Der Antisemitismus in der arabischen Welt fiel nicht vom Himmel, sondern kam aus Berlin. So lautet verkürzt die umstrittene These des deutschen Politikwissenschaftlers Matthias Küntzel. 1937 exportierte demnach die Nazi-Broschüre „Islam und Judentum“ eine neue Form von Judenhass. Erstmals sei so die Idee eines zu bekämpfenden „Weltjudentums“ in der muslimischen Welt gestreut worden.
Die Nationalsozialisten versuchten, ihre Botschaften vor allem mit arabischsprachiger Radiopropaganda in der islamischen Welt zu verankern. Küntzels neues Buch „Nazis und der Nahe Osten“ beleuchtet dieses Kapitel der deutschen Vergangenheit. Es präsentiert neue Archivfunde, die belegen, wie sich das Judenbild im Islam ab 1937 unter dem Einfluss der Nazi-Politik veränderte und bis heute nachwirkt.
Im Dezember 1941 verkündete die halboffizielle „Deutsche Wochenschau“ in Kinos im ganzen Reich, der „Führer“ persönlich arbeite mit Muslimen zusammen. Das Treffen Adolf Hitlers mit dem Großmufti von Jerusalem, Mohammad Amin al-Husseini, war demonstrativer Höhepunkt einer bereits länger bestehenden Zusammenarbeit.
Schon vor Kriegsbeginn versuchten die Nazis, die arabische Welt auf ihre Seite zu ziehen. Bereits im August 1937 wurde in Kairo die Schrift „Islam und Judentum“ veröffentlicht und auf der ersten pan-arabischen Konferenz verteilt. Es war das erste Dokument, das den muslimischen Antijudaismus, die Feindschaft Mohammeds gegen die Juden in Medina, mit dem europäischen Antisemitismus verband.

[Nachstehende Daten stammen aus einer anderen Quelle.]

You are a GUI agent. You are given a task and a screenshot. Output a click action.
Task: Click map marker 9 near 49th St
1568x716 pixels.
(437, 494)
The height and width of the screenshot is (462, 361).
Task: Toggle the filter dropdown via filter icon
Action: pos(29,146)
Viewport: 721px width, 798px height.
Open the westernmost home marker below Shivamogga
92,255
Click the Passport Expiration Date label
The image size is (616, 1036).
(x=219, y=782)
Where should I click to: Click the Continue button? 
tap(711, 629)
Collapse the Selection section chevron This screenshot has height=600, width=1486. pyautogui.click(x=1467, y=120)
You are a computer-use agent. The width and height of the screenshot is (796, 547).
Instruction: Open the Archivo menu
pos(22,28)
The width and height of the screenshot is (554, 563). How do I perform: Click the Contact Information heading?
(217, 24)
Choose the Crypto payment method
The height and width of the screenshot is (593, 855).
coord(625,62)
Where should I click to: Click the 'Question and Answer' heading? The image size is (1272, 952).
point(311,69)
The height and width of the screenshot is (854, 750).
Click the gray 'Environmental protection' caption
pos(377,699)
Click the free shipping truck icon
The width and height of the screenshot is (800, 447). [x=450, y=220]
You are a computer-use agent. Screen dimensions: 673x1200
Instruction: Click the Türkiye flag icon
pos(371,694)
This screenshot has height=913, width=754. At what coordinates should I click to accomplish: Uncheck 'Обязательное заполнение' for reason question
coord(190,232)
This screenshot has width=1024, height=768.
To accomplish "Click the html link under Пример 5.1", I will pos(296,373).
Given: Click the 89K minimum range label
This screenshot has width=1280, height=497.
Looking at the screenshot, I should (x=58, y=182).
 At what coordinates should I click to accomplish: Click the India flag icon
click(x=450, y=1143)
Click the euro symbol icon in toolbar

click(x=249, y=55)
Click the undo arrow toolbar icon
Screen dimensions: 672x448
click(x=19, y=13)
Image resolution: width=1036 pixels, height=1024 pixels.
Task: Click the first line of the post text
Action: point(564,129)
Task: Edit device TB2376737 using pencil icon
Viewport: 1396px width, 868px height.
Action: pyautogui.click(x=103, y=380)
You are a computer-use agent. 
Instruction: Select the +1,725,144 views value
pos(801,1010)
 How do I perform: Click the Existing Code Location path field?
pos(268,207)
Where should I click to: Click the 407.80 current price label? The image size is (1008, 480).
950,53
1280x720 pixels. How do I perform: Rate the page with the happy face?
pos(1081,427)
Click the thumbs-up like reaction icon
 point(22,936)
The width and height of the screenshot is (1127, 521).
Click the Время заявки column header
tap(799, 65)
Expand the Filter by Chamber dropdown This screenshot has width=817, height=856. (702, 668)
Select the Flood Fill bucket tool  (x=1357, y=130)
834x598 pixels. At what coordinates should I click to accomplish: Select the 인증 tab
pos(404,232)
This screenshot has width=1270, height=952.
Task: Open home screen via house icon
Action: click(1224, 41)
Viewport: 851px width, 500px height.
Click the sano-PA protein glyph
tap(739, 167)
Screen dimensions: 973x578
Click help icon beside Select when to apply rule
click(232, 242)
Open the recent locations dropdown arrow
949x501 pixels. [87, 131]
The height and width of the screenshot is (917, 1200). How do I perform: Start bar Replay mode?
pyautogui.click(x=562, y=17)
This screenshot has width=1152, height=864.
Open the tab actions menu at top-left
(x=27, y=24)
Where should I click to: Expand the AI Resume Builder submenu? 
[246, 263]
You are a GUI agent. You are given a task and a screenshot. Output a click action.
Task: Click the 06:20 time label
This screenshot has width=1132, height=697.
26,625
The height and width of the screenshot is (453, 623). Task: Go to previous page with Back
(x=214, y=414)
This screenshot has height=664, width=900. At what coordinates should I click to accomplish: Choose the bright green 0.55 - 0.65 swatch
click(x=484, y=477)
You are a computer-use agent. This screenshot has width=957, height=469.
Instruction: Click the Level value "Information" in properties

„Plötzlich ging es um das ‚Weltjudentum‘, das den Islam zerstören will“, sagt Künzel. „Das war ein ganz neuer Schritt und eine neue Etappe in der Geschichte des Antisemitismus.“ Zwar gibt der Politologe zu, dass es in der arabischen Welt immer schon einen latenten Antijudaismus gegeben hat. Er lag in einem Gefühl der Überlegenheit der Muslime gegenüber den schutzbefohlenen Dhimmmis begründet – meist Christen und Juden, die bestenfalls geduldet waren.
Die Nazis verstanden es, diese Haltung gegenüber Juden in einen politischen Antisemitismus umzuwandeln – so Küntzels These, der in jüngeren Jahren in linksradikalen Kreisen aktiv war. Allerdings mussten sich die Nazis zu dieser Linie erst durchringen. Schon im Ersten Weltkrieg war die Taktik der deutschen Heeresführung gescheitert, einen arabischen Dschihad gegen die Entente auszurufen.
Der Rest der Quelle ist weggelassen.